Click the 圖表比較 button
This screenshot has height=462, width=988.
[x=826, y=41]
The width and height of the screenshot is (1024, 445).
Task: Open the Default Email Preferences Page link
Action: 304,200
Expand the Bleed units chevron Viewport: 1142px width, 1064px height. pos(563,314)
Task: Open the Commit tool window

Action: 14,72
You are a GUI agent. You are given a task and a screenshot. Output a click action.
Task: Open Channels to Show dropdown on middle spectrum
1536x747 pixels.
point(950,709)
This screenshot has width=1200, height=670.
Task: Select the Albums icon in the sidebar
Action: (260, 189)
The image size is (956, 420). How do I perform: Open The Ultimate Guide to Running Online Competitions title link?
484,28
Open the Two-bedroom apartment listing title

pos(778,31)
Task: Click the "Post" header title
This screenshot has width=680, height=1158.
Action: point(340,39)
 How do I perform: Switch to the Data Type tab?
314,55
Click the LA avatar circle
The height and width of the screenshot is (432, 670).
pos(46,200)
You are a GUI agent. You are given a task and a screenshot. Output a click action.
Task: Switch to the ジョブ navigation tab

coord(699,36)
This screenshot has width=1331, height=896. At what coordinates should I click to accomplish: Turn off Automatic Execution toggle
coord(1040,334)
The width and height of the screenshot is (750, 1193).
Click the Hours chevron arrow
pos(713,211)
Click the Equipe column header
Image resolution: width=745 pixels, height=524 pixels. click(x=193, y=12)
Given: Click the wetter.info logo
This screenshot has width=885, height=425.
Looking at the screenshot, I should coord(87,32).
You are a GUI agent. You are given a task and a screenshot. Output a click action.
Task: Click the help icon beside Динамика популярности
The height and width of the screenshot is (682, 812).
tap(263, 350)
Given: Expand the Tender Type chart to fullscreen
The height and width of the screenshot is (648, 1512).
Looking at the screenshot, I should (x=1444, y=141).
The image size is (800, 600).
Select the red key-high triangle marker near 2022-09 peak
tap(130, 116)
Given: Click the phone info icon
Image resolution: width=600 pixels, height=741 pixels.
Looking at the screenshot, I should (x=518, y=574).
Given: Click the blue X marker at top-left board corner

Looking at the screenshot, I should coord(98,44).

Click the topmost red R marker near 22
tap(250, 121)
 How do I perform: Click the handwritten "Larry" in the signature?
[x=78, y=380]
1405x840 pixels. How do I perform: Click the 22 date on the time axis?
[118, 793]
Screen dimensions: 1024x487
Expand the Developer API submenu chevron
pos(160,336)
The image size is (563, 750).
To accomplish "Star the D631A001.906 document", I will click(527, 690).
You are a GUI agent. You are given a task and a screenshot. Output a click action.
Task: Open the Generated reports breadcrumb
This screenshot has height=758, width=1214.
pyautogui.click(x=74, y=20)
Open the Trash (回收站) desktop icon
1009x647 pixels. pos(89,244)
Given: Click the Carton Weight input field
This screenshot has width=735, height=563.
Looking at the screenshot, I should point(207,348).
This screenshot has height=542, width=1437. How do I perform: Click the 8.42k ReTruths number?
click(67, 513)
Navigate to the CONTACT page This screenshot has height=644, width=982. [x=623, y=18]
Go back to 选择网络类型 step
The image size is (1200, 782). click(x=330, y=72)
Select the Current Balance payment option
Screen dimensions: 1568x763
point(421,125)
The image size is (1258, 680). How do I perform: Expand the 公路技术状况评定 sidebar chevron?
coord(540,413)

━━━━━━━━━━

### Your instructions
All lines in the listing above between the line with "1536x747 pixels." and the line with "Given: Expand the", inclusive, should be set down exactly, and no line outside that range.

### Response for this exercise
1536x747 pixels.
point(950,709)
This screenshot has width=1200, height=670.
Task: Select the Albums icon in the sidebar
Action: (260, 189)
The image size is (956, 420). How do I perform: Open The Ultimate Guide to Running Online Competitions title link?
484,28
Open the Two-bedroom apartment listing title

pos(778,31)
Task: Click the "Post" header title
This screenshot has width=680, height=1158.
Action: point(340,39)
 How do I perform: Switch to the Data Type tab?
314,55
Click the LA avatar circle
The height and width of the screenshot is (432, 670).
pos(46,200)
You are a GUI agent. You are given a task and a screenshot. Output a click action.
Task: Switch to the ジョブ navigation tab

coord(699,36)
This screenshot has width=1331, height=896. At what coordinates should I click to accomplish: Turn off Automatic Execution toggle
coord(1040,334)
The width and height of the screenshot is (750, 1193).
Click the Hours chevron arrow
pos(713,211)
Click the Equipe column header
Image resolution: width=745 pixels, height=524 pixels. click(x=193, y=12)
Given: Click the wetter.info logo
This screenshot has width=885, height=425.
Looking at the screenshot, I should coord(87,32).
You are a GUI agent. You are given a task and a screenshot. Output a click action.
Task: Click the help icon beside Динамика популярности
The height and width of the screenshot is (682, 812).
tap(263, 350)
Given: Expand the Tender Type chart to fullscreen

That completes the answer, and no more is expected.